L’autrice nous livre ici un très bon roman où la beauté du réalisme magique sied parfaitement à cette histoire queer, où les relations humaines sont distordues et s’enflamment à cause des désirs de gloire et d’immortalité de certains.

« Il n’existe pas d’endroit sur Terre où l’on soit plus seul qu’ici. »

De Hungarian Hill à l’immortalité

Nous savons dès le départ que Luli survivra à cette histoire — une histoire parmi tant d’autres.  La Reine sirène c’est finalement un récit qui trotte ici et là en quête de sens. C’est à la fois la première aventure de Luli, mais aussi celle de Nghi Vo.

Dès la première page, Luli, en tant que narratrice, évoque les rumeurs qui ont circulé à son sujet. Tout commence lorsqu’elle est une adolescente de quatorze ans vivant dans la blanchisserie de ses parents, dans le quartier de Hungarian Hill. Luli et sa sœur auraient tout donné pour ne pas être ce qu’elles sont — pour être des filles aux cheveux blonds ou châtains, bouclés, avec de grands yeux ronds. Issues d’une famille où l’on commerce avec l’immortalité — une mère, deuxième génération née en Amérique, et un père héritier d’une lignée d’apothicaires et de sorciers —, Luli nourrit un tout autre désir d’éternité : celui que procure la magie du cinéma. Pour elle, chaque occasion de s’échapper de la routine étouffante de la blanchisserie et de se glisser, presque en catimini, dans le petit cinéma de quartier, est la bonne.

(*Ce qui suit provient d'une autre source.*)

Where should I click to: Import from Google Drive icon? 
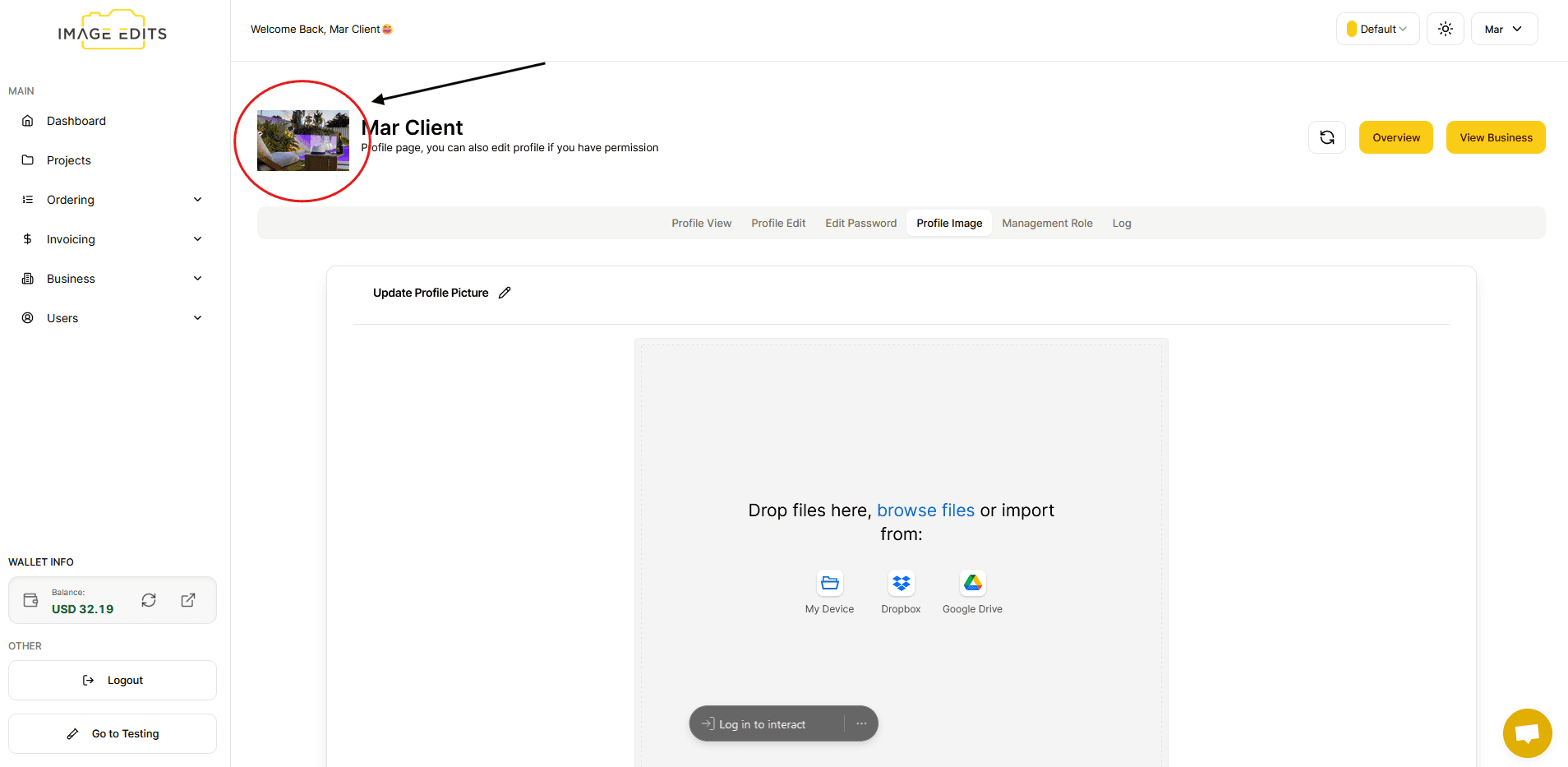[972, 583]
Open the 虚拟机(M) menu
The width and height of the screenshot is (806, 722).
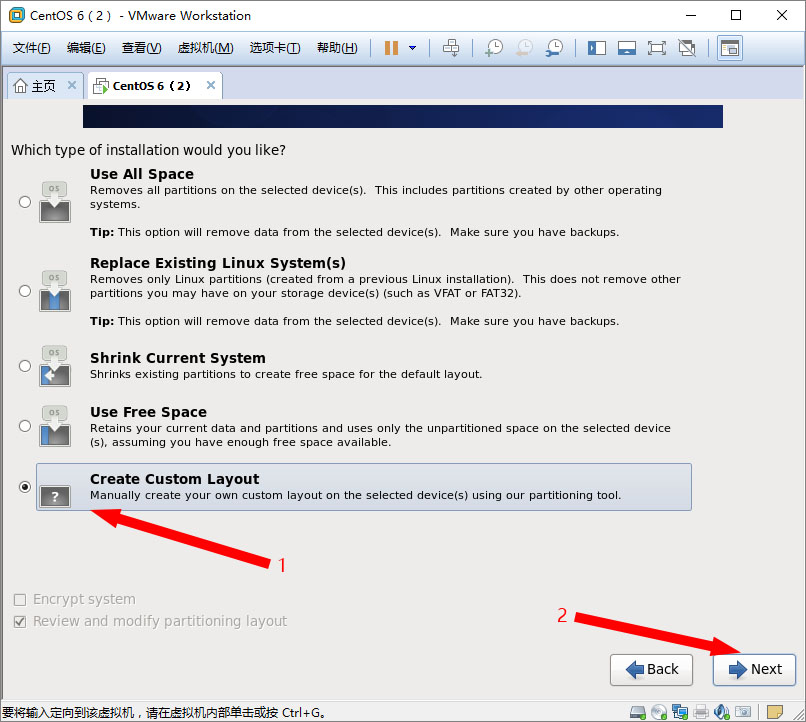point(205,48)
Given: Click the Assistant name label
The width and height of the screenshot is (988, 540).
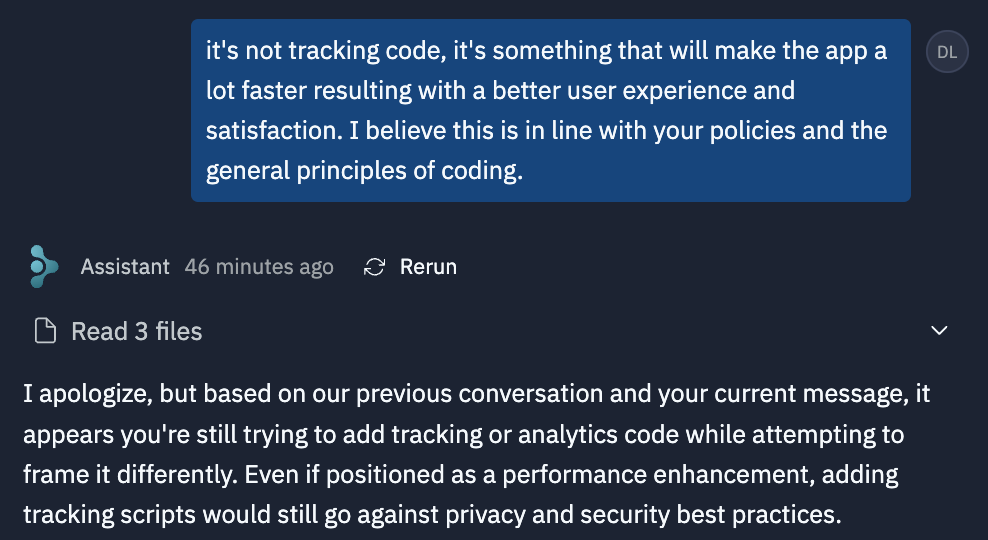Looking at the screenshot, I should pyautogui.click(x=125, y=267).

« Il fait partie d’Hollywood autant que du studio qui porte son nom. À ce jour encore, il déambule au fond du complexe en contemplant son empire comme pour le mettre au défi de trahir son héritage »

La Reine sirène - Nghi Vo - L'Atalante
La Reine sirène – Nghi Vo – Courtoisie de L’Atalante

Onirisme et enfer hollywoodien

Nghi Vo continue de nous emporter dans son écriture onirique3. Adeptes du non-dit et de belles scènes érotiques, la lecture de la Reine sirène éprouve les sens et les désirs. Des démons aux changelins qui arpentent les studios, tout est familier et étrange à la fois. Un entre-deux qui nous fait frémir d’angoisse au moindre faux pas de Luli, elle qui va faire face aux mystérieux bûchers des vendredi ou qui sera mise en danger par des bruits de couloirs devenus réalité.

Avec une volonté et une détermination à toute épreuve, Luli franchit une à une les étapes, à petits pas ou d’un grand bond en avant. Sans peur face à la furie masculine, mais fragile à la vue d’Emmaline, Luli s’époumone à crier aux anges, elle veut être libre et refuse d’être réduite au silence ou mise à la marge.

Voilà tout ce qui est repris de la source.